→ **What you are asked to do**
In this exercise, print only the lines from the line with "You are a computer-use" to the last line of the data below, inclusive. Any pictures should be left out.

→ **Material for this exercise**
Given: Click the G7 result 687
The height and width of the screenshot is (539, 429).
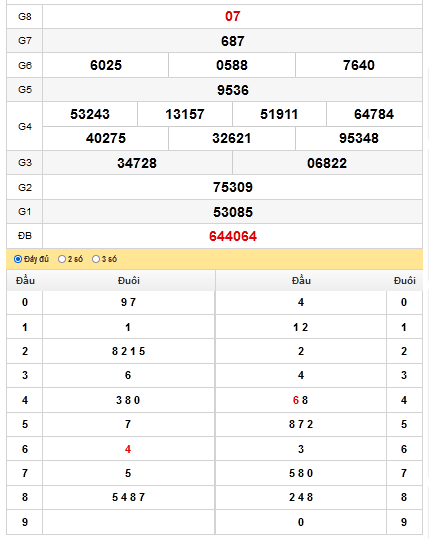Looking at the screenshot, I should [233, 41].
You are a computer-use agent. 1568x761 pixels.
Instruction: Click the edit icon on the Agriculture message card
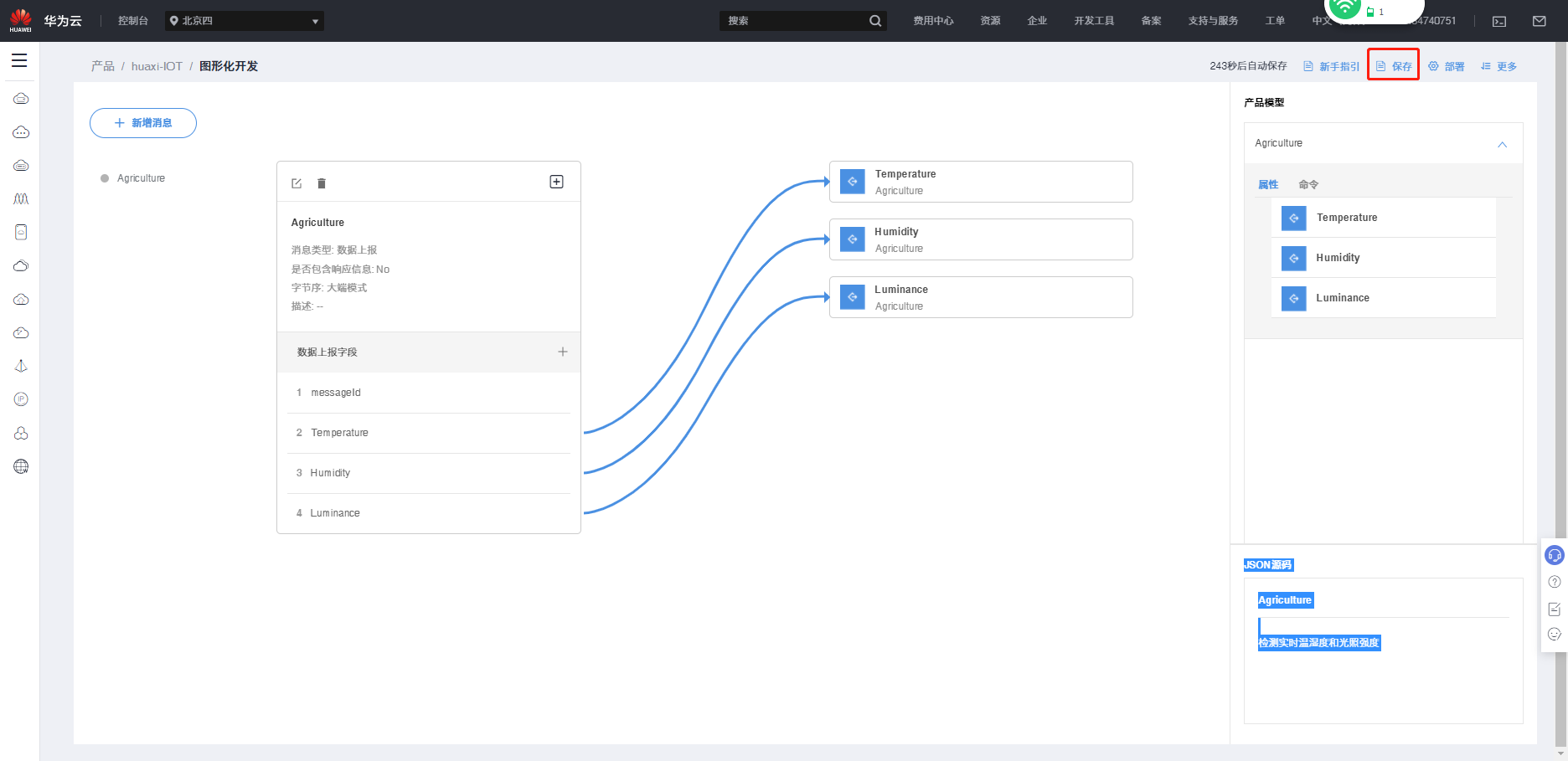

→ **Written answer**
You are a computer-use agent. 1568x761 pixels.
Instruction: Click the edit icon on the Agriculture message card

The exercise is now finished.